Sciex QStar Elite Qq-TOF

This instrument has a nominal resolution (Resolution = mass/(width of peak at half maximum height)) of 10,000 but we regularly run it at 15,000+ and we've seen as high as 21,000! This allows us to see isotopic peaks on proteins up to 25,000 Da! Most important to us, however is the ability to measure masses of large proteins. Our current 'record' was with the saNOS protein, which has a mass of ~45,000 Da, to an accuracy of 2 Da! Not too shabby, but we should be able to go much higher! We have modified our instrument so that we can attach our own custom built microfludic devices.

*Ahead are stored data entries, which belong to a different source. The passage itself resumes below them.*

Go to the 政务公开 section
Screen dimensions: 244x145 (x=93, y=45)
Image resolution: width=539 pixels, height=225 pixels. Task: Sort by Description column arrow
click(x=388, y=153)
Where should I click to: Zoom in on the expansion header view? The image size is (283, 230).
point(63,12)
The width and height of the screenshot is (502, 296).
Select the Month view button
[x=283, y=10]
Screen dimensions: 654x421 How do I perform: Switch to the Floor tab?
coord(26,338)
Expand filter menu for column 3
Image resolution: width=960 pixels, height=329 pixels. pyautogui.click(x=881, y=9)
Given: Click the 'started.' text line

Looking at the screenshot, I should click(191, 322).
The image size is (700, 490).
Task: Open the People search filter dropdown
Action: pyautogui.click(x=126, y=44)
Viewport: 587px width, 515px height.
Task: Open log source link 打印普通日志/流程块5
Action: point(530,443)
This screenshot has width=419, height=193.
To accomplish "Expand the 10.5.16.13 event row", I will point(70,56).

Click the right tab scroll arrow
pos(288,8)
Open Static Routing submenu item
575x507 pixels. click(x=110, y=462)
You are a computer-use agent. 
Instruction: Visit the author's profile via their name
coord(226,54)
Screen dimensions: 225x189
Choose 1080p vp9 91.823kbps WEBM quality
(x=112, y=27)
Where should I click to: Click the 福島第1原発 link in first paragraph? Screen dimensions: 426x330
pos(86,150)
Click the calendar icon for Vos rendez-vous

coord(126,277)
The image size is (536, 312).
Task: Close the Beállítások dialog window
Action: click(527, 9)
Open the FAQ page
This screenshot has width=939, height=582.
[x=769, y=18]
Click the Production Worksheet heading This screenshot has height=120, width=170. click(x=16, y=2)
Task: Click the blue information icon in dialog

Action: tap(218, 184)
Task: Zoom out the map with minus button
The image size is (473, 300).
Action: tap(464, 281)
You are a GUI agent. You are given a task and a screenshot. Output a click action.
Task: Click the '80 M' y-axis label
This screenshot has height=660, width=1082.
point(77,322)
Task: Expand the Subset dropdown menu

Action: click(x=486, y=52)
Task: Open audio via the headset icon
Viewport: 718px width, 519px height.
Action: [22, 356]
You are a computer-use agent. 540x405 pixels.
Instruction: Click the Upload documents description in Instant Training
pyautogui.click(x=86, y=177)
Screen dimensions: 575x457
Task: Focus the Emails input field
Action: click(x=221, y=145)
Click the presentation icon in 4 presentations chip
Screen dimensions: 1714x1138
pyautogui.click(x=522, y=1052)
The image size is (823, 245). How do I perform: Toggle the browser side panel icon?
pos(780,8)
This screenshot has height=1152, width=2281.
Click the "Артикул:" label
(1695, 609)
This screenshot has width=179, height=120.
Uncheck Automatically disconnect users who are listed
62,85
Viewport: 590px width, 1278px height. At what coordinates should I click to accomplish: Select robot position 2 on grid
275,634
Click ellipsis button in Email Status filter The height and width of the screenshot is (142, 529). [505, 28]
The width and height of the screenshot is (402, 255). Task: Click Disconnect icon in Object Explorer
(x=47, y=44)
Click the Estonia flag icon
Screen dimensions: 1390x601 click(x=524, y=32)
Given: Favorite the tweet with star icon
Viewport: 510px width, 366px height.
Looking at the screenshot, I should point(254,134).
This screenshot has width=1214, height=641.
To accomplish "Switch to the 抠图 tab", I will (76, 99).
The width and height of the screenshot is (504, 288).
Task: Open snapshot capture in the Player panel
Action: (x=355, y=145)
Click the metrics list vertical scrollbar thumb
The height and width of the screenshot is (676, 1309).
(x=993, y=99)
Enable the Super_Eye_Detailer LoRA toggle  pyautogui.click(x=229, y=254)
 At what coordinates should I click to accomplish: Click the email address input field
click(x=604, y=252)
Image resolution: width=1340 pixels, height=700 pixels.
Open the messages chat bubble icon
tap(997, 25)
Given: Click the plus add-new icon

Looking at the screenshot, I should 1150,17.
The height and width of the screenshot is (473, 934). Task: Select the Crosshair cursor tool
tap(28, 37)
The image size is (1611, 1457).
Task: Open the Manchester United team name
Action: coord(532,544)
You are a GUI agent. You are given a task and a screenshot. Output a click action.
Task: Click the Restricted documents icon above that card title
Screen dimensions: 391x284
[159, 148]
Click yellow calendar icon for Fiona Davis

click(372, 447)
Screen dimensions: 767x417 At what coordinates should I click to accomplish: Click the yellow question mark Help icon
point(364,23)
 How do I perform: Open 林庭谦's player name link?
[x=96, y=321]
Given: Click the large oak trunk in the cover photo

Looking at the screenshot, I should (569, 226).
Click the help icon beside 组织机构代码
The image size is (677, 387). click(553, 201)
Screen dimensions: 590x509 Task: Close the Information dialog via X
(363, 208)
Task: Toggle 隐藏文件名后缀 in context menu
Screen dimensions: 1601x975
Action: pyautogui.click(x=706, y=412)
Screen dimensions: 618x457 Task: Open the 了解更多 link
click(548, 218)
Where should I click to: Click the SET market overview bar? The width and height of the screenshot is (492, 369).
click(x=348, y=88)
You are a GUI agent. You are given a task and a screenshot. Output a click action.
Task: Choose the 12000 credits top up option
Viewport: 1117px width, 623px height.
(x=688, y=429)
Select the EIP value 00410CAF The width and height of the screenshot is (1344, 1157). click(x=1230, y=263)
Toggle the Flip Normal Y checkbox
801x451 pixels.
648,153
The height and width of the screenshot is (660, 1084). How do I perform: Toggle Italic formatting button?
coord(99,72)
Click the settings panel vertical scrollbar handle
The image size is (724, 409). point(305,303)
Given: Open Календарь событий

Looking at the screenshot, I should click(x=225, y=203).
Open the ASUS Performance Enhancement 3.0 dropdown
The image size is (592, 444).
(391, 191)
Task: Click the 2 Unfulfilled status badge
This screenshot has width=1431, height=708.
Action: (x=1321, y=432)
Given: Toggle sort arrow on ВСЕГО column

Orbitrap Elite Hybrid Ion Trap-Orbitrap Mass Spectrometer

The Thermo Scientific Velos Pro ion trap contributes enhanced ion optics that increase sensitivity and reliability, a greater dynamic range for better precursor detection, and the power of MSn identification. The high-field Orbitrap mass analyzer geometry and advanced signal processing technologies enable resolution of >240,000, superior spectral quality, and higher scan speed. The outstanding resolution increases analytical certainty by improving molecular weight determination for intact proteins and clearly resolving smaller, isobaric species. It is especially useful when analyzing samples of high complexity and targeting analytes of low abundance in applications such as proteomics, metabolomics and lipidomics. The superior resolution and spectral quality, as well as the higher scan speed, increase proteome coverage in complex samples even with very low sample amounts. And the availability of multiple fragmentation techniques (CID, HCD and optional ETD) offers a new level of versatility for challenging research applications.



We use this device as a very straightforward way of making Electrospray Mass Spectrometry Coupled Microfluidic Devices. It operates essentially like a laser printer. Draw it on the screen (with colour codes to control the laser power), press print and you're done! We can make chips of all shapes and sizes, from virtually any plastic with features down to 30 um.